- Title card
- Genre: Comedy
- Country of origin: United Kingdom

= The World of Beachcomber =

British television comedy series (1968–1969)

The World of Beachcomber is a lost surreal television comedy show produced by the BBC inspired by the Beachcomber column in the Daily Express newspaper.

==Description==
The show, like the column, consisted of a series of unrelated pieces of humour. Links between the items were provided by Spike Milligan, dressed in a smoking jacket and cap, as in the cartoon logo above the newspaper column. The other actors were a Who's Who of British comedy of the time, encompassing almost every supporting player seen or heard in comedy. Likewise the writing staff included Milligan, Barry Took, John Junkin, Neil Shand and others. The producers were John Howard Davies and Duncan Wood.

In all, 19 episodes were produced beginning in January 1968. They were mostly shown on the new BBC2 channel, which broadcast in colour using the 625-line PAL standard. BBC2 was a minority-appeal culture channel, and thus allowed greater stretching of the boundaries of the art. Unfortunately, like many shows of the time, the original videotapes were wiped. Only one complete episode, on black and white 16mm film now survives of this show in the BBC archives, from the penultimate (20.10.69) edition. In addition to this, excerpts (origin unknown, but likely filmed inserts) for the 29.09.69 edition also survive. Audio soundtracks also survive for episodes Three (06.10.69) and Four (13.10.69) of the 1969 series. In addition to this, a soundtrack LP featuring excerpts from shows from series one was also released by PYE Records, and rereleased on audio cassette in 1997.

INFORMATION PROVIDED:

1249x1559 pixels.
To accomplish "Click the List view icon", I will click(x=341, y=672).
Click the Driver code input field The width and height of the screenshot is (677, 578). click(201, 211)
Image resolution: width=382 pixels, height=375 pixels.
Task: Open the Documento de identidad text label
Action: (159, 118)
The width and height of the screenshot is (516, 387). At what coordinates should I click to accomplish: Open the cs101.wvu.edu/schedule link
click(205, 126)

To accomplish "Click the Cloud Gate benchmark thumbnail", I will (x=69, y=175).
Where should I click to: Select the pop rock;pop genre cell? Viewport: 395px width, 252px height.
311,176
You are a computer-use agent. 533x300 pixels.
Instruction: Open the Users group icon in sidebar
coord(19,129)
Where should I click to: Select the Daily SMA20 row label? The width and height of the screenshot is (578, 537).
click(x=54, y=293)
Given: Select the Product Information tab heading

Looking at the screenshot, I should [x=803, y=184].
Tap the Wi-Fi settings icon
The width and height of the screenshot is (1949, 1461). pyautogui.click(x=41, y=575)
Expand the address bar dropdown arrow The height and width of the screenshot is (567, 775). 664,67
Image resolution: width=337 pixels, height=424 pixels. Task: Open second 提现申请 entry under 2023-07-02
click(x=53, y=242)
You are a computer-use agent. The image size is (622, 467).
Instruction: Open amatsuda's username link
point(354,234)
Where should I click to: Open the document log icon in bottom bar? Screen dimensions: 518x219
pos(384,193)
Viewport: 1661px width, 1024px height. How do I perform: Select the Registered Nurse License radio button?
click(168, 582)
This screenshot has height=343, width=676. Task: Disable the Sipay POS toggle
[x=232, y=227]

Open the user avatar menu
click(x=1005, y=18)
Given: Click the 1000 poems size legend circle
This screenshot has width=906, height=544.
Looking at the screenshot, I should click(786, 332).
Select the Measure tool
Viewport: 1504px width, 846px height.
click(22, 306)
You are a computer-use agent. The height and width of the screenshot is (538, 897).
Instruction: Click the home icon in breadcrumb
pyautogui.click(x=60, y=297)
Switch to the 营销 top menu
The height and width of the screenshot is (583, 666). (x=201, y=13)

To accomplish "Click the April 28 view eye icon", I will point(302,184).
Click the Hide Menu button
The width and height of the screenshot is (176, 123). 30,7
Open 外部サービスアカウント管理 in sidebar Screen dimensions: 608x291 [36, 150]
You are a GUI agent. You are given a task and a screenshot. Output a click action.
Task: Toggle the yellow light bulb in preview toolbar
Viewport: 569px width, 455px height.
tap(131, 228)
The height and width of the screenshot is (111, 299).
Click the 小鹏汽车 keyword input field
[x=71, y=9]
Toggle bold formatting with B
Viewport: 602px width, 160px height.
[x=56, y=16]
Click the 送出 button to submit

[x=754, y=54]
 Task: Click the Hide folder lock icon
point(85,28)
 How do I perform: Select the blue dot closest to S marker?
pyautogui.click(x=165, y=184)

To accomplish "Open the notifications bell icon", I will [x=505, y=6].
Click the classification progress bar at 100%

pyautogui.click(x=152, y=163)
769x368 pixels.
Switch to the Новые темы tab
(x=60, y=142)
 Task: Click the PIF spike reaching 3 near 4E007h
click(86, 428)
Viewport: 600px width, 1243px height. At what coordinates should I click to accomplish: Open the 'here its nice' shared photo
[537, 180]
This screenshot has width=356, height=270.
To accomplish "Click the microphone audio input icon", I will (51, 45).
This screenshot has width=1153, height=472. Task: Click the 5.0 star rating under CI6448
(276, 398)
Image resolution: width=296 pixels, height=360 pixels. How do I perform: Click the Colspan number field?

PROBLEMS TO WORK ON:
1 - List every person named in the article on The World of Beachcomber above.
2 - Write a continuation of the article on The World of Beachcomber, starting right after its final sentence.

RESPONSES BY TASK:
1 -
Spike Milligan
Barry Took
John Junkin
Neil Shand
John Howard Davies
Duncan Wood

2 -
==Recurring items==
- Courtroom sketches featuring Mr. Justice Cocklecarrot, played by Clive Dunn, and Twelve Red-Bearded Dwarfs, played by "Little People" suitably made up. One case involved the dwarfs suing themselves, so Mr. Justice Cocklecarrot rendered a judgement that they should apologize to themselves. The sketch ended with the dwarfs singing a song by Billy Eckstine, "I apologize", at the tops of their voices.
- Readings from the lists of Huntingdonshire Cabmen, wherein Michael Redgrave solemnly walked to a lectern, donned his reading glasses and read the names, in alphabetical order, with great seriousness, as one might read the names of the dead at a war memorial.
- Odd inventions explained by Dr. Strabismus (whom God preserve) of Utrecht (Spike Milligan with a high quavering German accent).
- Capt. Foulenough, portrayed as a moustachioed lothario who gains illicit admission to various social events and then disrupts them e.g. proposing a toast at a dinner, then producing many slices of toasted bread which he launches in all directions at the assembled diners.
- Spoof commercials for "Snibbo", (acted by Julian Orchard, who also portrayed Roland Milk, the aesthetic poet), usually a washing soap with a tendency to remove stains, buttons and skin. Also, with a sung jingle, "Threadgold's Thorough-grip Garterettes".
- The Filthistan Trio, a Music Hall act consisting of three 'Persians' and a plank.

==Cast==
This list is inevitably incomplete.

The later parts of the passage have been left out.